Waiting for Lefty, an early piece of agitprop by American playwright and communist Clifford Odets, is a fitting piece for Oracle Theater, one of Chicago’s off-Loop companies, to produce: Oracle Theatre has given away all of its tickets at no charge since 2010, believing that the arts must be free for all. In these days of outrageous ticket prices, this is a laudable goal. Like many off-Loop companies, Oracle operates on a shoestring in a small house with limited seating; the decision to give tickets away must not have been an easy one.
The auditorium is quite small; the audience is literally right on top of and surrounded by the actors, and Eleanor Kahn's set—a barebone affair that is nonetheless surprisingly effective—was literally built out of cardboard painted with the urban architecture of 1930s New York. Chalk was used to depict the buildings as well. The show’s prologue is quite effective: the cast sings about the need for economic overturn while sketching the New York skyline. Sam Allyn’s music is really lovely to listen to and sung well by the ensemble.

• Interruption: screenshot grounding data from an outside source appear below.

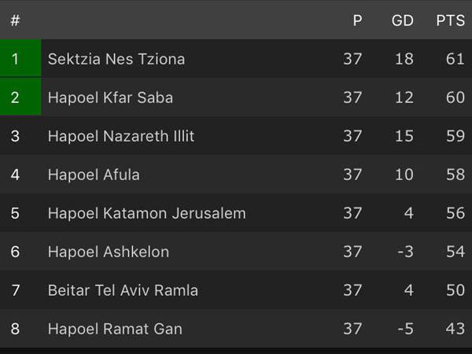Click rank number 8 cell

point(15,329)
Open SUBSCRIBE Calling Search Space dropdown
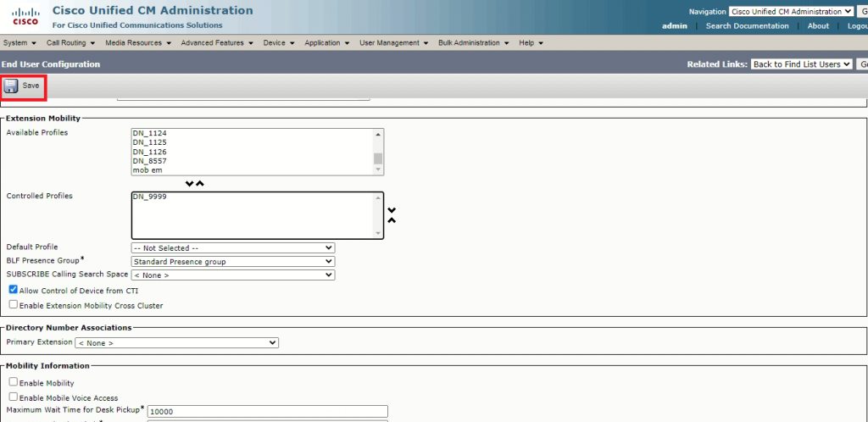Screen dimensions: 868x422 (x=233, y=275)
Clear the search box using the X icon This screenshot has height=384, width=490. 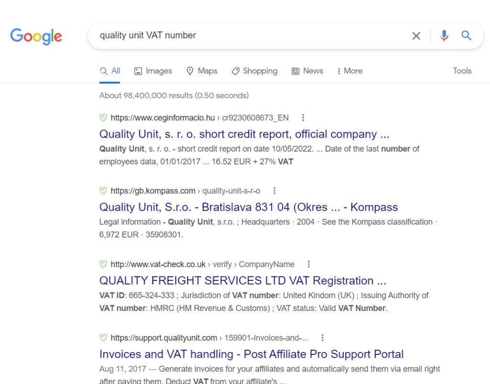416,35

Coming directly out of labour issues of the 1930s, Odets’s one act play moves between three main narrative threads. The most important of these focuses on a meeting of unionized taxi drivers trying to decide whether or not to strike for better conditions. The history from that period is one of almost unrestrained violence against strikers; in Odets’s play, the strike committee is holding off its decision till the title character (one of the offstage characters so popular in the modernist drama) appears. Like too many union men and women from the period, he won’t do so. We find at the end of the play that he has, in fact, been shot in the head to end his effective leadership of the union.
There are two other narrative threads that weave through this work: a doctor who loses his job not because he is incompetent (just the opposite) but because he is Jewish. Anti-Semitism is a sad part of American history and some of the plays from the 1930s, especially those produced by children of immigrants such as Odets himself, would explore those ethnic tensions. Another concerns a lab assistant who is given a huge raise to twenty or even forty dollars (huge for the time) if he will consent to spying on one of the experimenters.

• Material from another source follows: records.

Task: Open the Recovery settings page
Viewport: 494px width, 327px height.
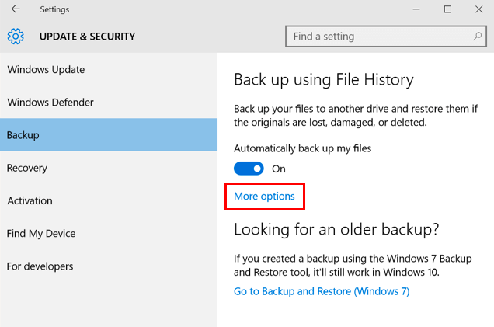Action: (27, 168)
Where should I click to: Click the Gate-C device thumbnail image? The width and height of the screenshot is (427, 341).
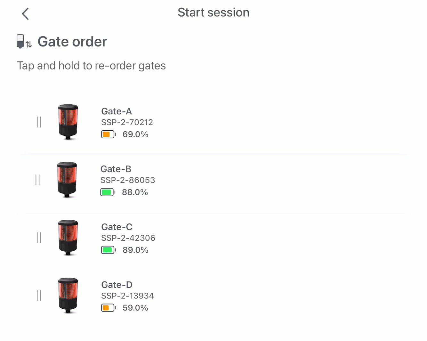[68, 238]
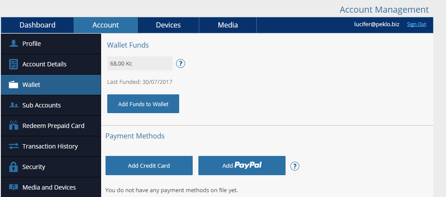Click the Redeem Prepaid Card gift icon
446x197 pixels.
14,125
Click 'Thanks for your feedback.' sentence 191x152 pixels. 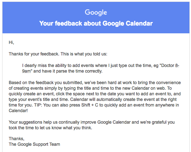click(x=34, y=54)
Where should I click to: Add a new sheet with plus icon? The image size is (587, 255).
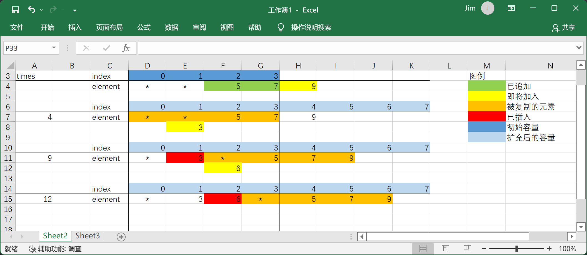121,237
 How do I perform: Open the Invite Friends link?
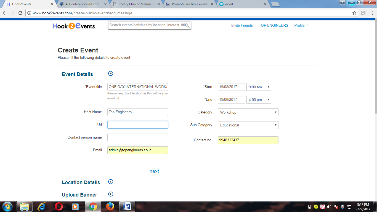tap(242, 25)
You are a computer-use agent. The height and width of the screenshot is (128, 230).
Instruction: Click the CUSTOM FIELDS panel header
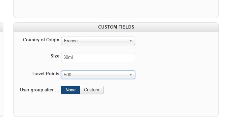pos(116,27)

In this production, director Matt Foss attempts a revisionist approach to this modernist work, one in which Odets’s rich language has a lyrical quality that moves beyond mere realism. According to the director’s note in the programme, “we hoped to fold the newspaper [that is, the text of the play] here and there, laying stories over top of each other to see what we could learn.”
The image here is of an attempt to open up Odets’s play to a contemporary audience by deconstructing it and putting it back together. I’ve no problem with revisionist approaches; however, in this instance, I failed to see just how much rearrangement actually took place. In fact, I reread Waiting for Lefty the next morning in order to compare it to Oracle’s production and found very little variation. The text is cut at places and some of those cuts are hard to understand. For instance, if I remember correctly, the play as presented by Oracle never mentions the means of Lefty’s death though a character did describe finding his body; the doctor’s Jewish heritage (the point of his being dismissed from his job) is never disclosed either.
What did occur is that several of the characters are oddly conflated. Dylan Stuckey plays one of the striking taxi drivers, the doctor, and the lab assistant; Jeremy Clark plays Fatt, the management man charged with keeping the strike from occurring but also portrays the boyfriend of a young woman acted by Stephanie Polt who also played Joe’s wife; and so forth. This was a bit confusing as I watched the production.
While there is nothing particularly wrong with any of the performances, there isn’t enough variation to make it clear that the actors are playing different characters. Indeed, some of the acting is quite strong. Stephanie Polt’s work as Edna, Joe’s wife, driven to the point of leaving him because of her family’s financial difficulties is particularly noteworthy.
What compounds the oddity of this choice is the fact that the cast has five other ensemble members, more than enough to cast all the roles in Odets’s play. There seemed to be little point of double or triple casting some of the actors while underutilizing others in what could have been a very intense production of this play.